If the branch is mispredicted 50 percent of the time and if both the if statement and the else statement are equally likely to be taken, on an average the code above takes 5.5 cycles to execute.
Using the XScale to execute instructions conditionally, the code generated for the preceding if...else statement is:
cmp
r0,#10
movgt r0,#0
movle r0,#1
The preceding code segment would not incur any branch misprediction penalties and would take three cycles to execute assuming best-case conditions. Using conditional instructions helps to speed up execution significantly.
Use Conditional Instruction
Many embedded applications, such as parsing of a packet or looking for
a peak in a spectrum, are loop intensive. Branch density - the number
of instructions per branch - can be high, which may mean that the
number of instructions in a loop or number of instructions between two
branches is low. Each loop has management overhead - counting the loop
pointer and comparing for the exit condition - associated with it.
The XScale provides the ability to execute instructions conditionally based on a set of conditional flags. This conditional execution feature, combined with the ability of the instructions to modify the condition codes, makes a wide array of optimizations possible.
Optimizing Condition Checks
Core instructions can selectively modify the state of the condition
codes. When generating code for if...else and loop conditions, it is
often beneficial to make use of this feature to set condition codes,
thereby eliminating the need for a subsequent compare instruction.
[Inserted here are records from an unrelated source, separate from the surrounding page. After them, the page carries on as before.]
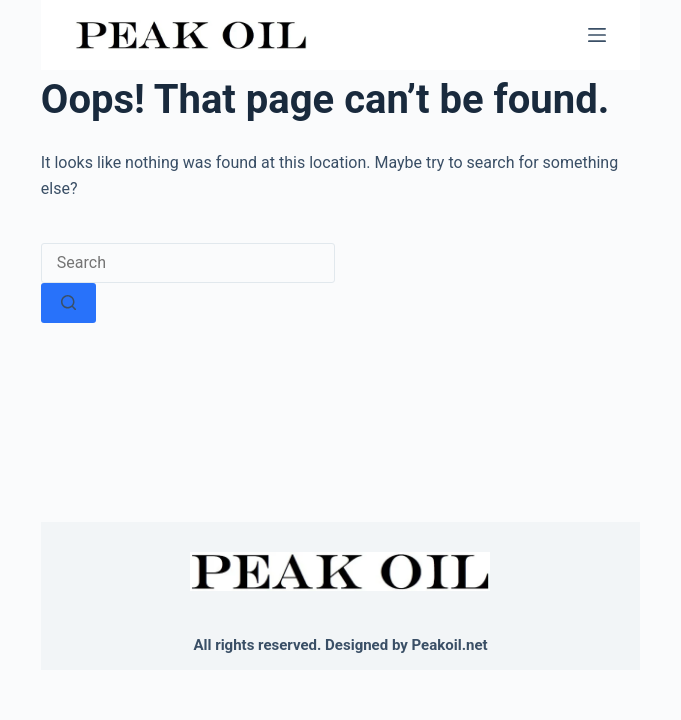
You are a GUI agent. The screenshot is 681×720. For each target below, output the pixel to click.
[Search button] (68, 303)
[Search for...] (188, 263)
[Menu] (597, 35)
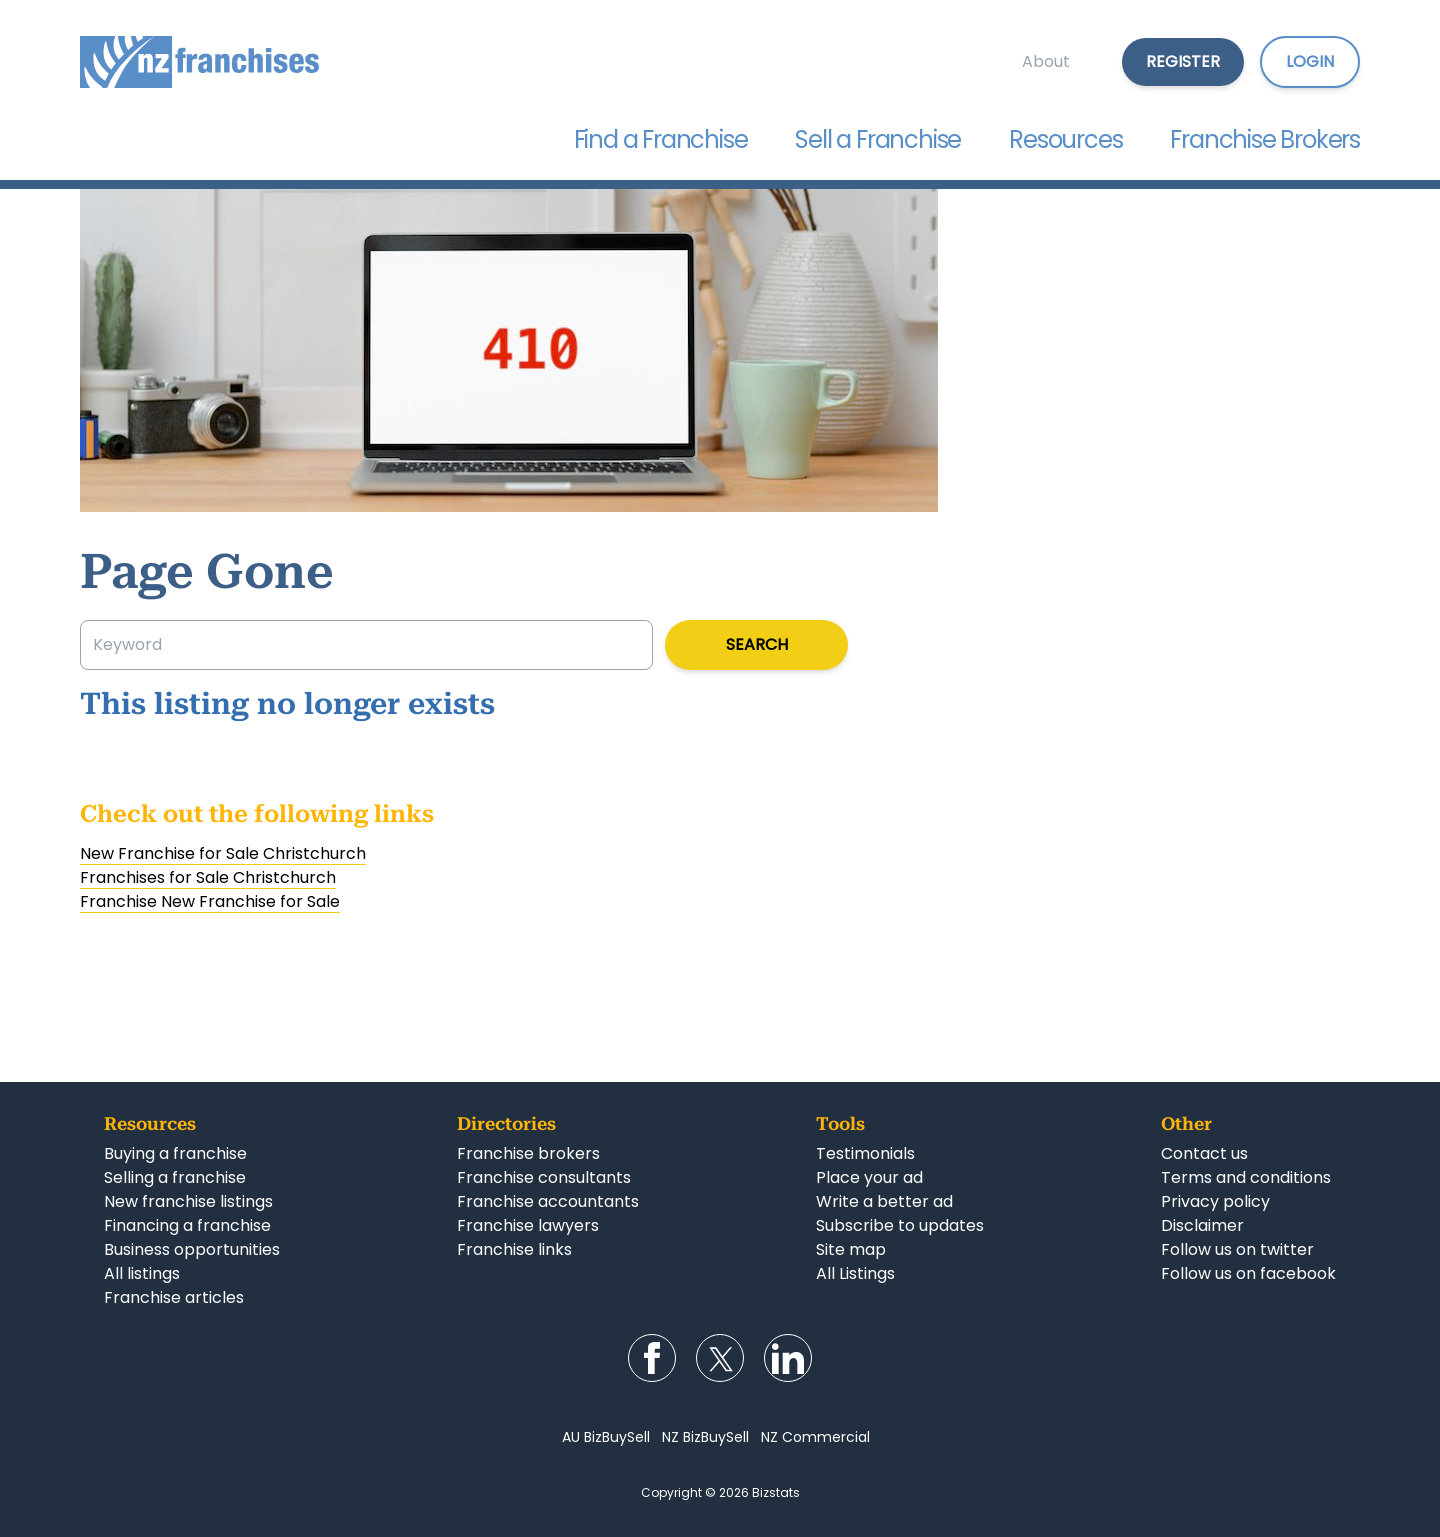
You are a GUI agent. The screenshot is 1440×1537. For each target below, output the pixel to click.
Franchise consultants (544, 1177)
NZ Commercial (815, 1437)
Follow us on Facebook (652, 1358)
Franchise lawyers (528, 1225)
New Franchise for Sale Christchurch (223, 853)
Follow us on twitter (1237, 1249)
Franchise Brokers (1265, 139)
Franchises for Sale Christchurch (208, 877)
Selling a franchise (175, 1177)
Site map (851, 1249)
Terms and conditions (1246, 1177)
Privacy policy (1215, 1201)
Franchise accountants (548, 1201)
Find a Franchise (661, 139)
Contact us (1204, 1153)
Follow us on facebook (1248, 1273)
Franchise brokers (528, 1153)
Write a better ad (884, 1201)
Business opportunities (192, 1249)
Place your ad (869, 1177)
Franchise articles (174, 1297)
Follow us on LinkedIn (788, 1358)
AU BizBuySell (606, 1437)
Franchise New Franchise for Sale (210, 901)
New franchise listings (188, 1201)
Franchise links (514, 1249)
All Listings (855, 1273)
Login (1310, 61)
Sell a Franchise (878, 139)
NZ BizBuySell (705, 1437)
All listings (142, 1273)
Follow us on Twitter (720, 1358)
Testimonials (865, 1153)
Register (1183, 61)
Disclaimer (1202, 1225)
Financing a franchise (187, 1225)
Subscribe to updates (900, 1225)
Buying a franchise (175, 1153)
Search (757, 644)
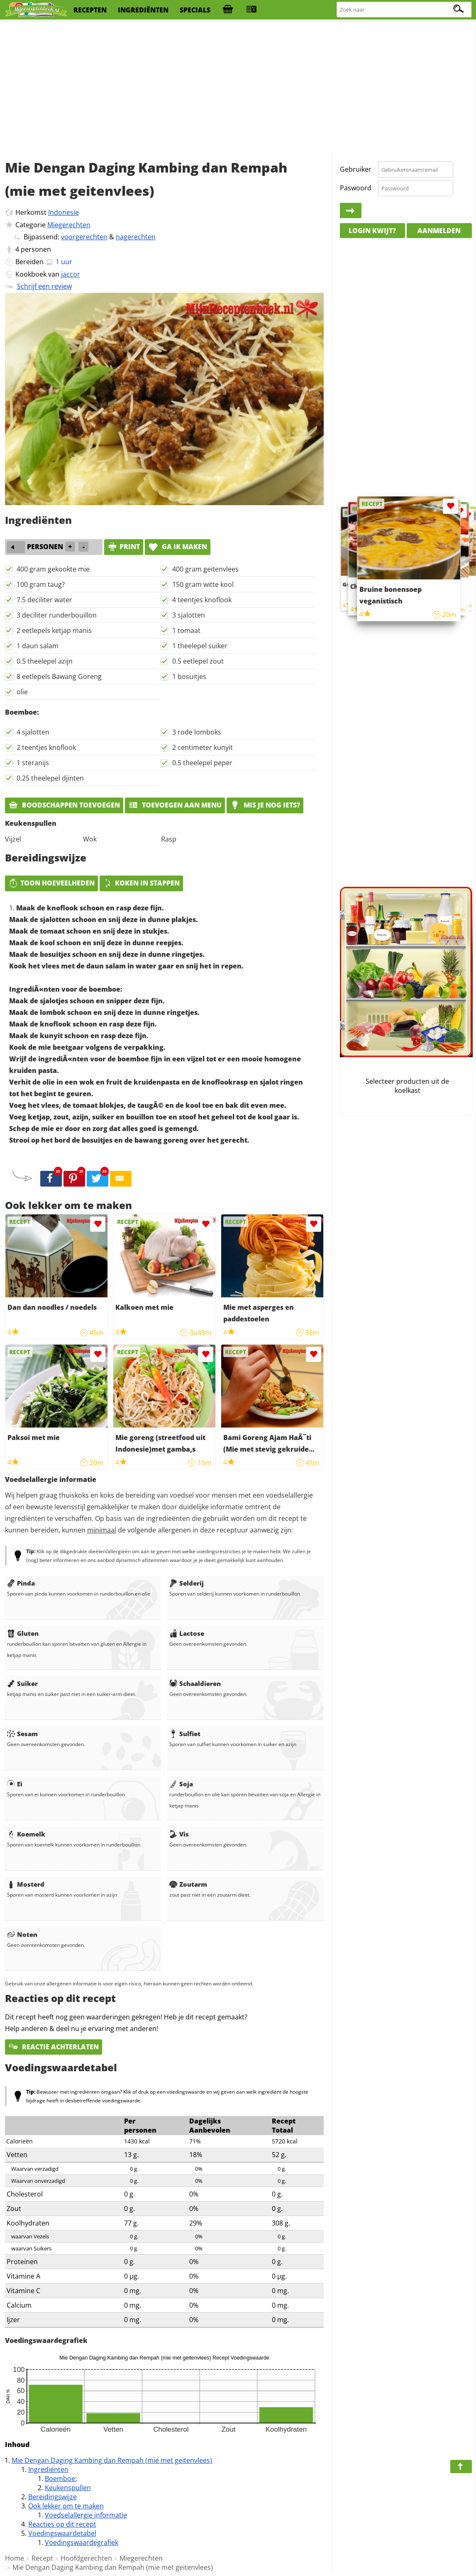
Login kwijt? (372, 230)
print (123, 546)
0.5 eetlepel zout (198, 661)
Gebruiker (355, 169)
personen (36, 249)
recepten (90, 10)
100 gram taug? (41, 584)
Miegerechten (68, 224)
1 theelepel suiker (199, 645)
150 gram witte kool (203, 584)
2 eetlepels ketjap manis (54, 630)
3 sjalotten (188, 615)
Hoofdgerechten (86, 2558)
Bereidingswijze (52, 2496)
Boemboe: (61, 2478)
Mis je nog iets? (265, 805)
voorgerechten (84, 236)
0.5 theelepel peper (202, 762)
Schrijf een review (44, 286)
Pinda (21, 1583)
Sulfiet (184, 1733)
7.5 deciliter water (44, 599)
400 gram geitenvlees (205, 569)
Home (14, 2558)
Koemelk (26, 1834)
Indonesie (63, 212)
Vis (179, 1834)
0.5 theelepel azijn (45, 661)
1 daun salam (38, 645)
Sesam (22, 1733)
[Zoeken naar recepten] (404, 10)
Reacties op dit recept (62, 2524)
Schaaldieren (195, 1683)
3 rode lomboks (196, 732)
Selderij (186, 1583)
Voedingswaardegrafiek (81, 2542)
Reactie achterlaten (53, 2046)
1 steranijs (33, 762)
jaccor (70, 274)
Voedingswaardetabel (62, 2533)
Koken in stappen (141, 883)
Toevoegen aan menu (175, 805)
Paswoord (355, 187)
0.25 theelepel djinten (50, 778)
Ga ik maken (177, 546)
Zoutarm (188, 1884)
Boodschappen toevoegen (64, 805)
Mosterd (25, 1884)
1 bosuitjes (189, 676)
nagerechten (136, 236)
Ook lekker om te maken (66, 2505)
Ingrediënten (48, 2469)
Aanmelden (439, 230)
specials (195, 10)
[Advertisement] (238, 87)
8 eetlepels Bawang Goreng (59, 676)
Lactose (186, 1633)
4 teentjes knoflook (202, 599)
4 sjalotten (33, 732)
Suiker (22, 1683)
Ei (14, 1784)
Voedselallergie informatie (86, 2515)
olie (22, 691)
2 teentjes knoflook (46, 747)
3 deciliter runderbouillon (57, 615)
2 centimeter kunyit (202, 747)
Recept (42, 2558)
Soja (181, 1784)
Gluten (23, 1633)
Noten (22, 1934)
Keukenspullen (68, 2487)
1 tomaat (186, 630)
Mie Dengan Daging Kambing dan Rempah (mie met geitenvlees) (112, 2460)
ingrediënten (143, 10)
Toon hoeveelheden (51, 883)
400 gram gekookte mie (53, 569)
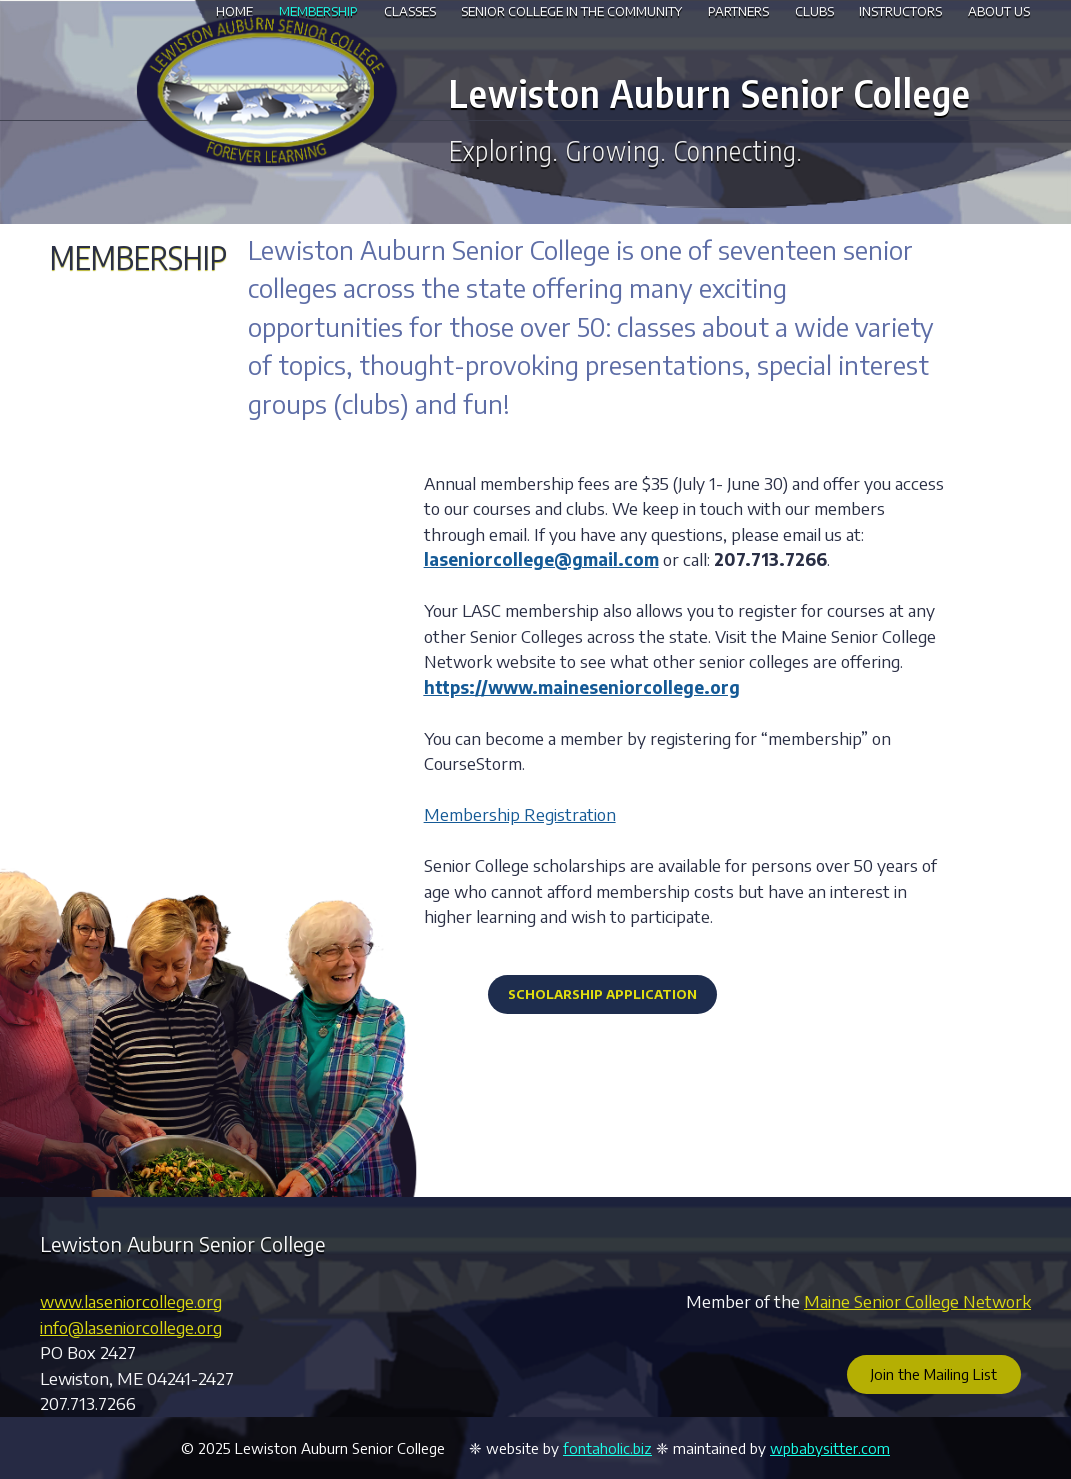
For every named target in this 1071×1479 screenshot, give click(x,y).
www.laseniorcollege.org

Consider the following C statement.
if ((a
+ b) !=0)
c = c + 1;
Code generated for the if condition without using an add instruction to set condition codes is:
add
r2, r0, r1
cmp
r2, #0
addne r3, r3,
#1
However, code can be optimized making use of an add instruction to set condition codes:
adds
r2, r0, r1
addne
r3, r3, #1
Condition checking for coprocessor registers can also be performed. SIMD flags in the wCASF register are updated during execution of Wireless MMX instructions. Then, using one of the three flag extraction operations - TANDC, TORC, or TEXTRC - flags for the XScale core can be updated.
This method allows checking of all or one of the SIMD fields for conditional execution. Called group conditional execution, this method is shown in the following example:
wsubhus
wR1, wR2, wR3
@ Saturating subtraction minimum of
wR1
@ is zero
torch R15
@ Updating core flags with ORed
@ coprocessor flag values
addeq
r2, r2, #1
@ now executes conditional coprocessor
flag
All preceding techniques of effectively using conditional execution can also be applied to the group conditional execution. For cases such as peak detection or finding a match in a vector, you can use group conditional techniques.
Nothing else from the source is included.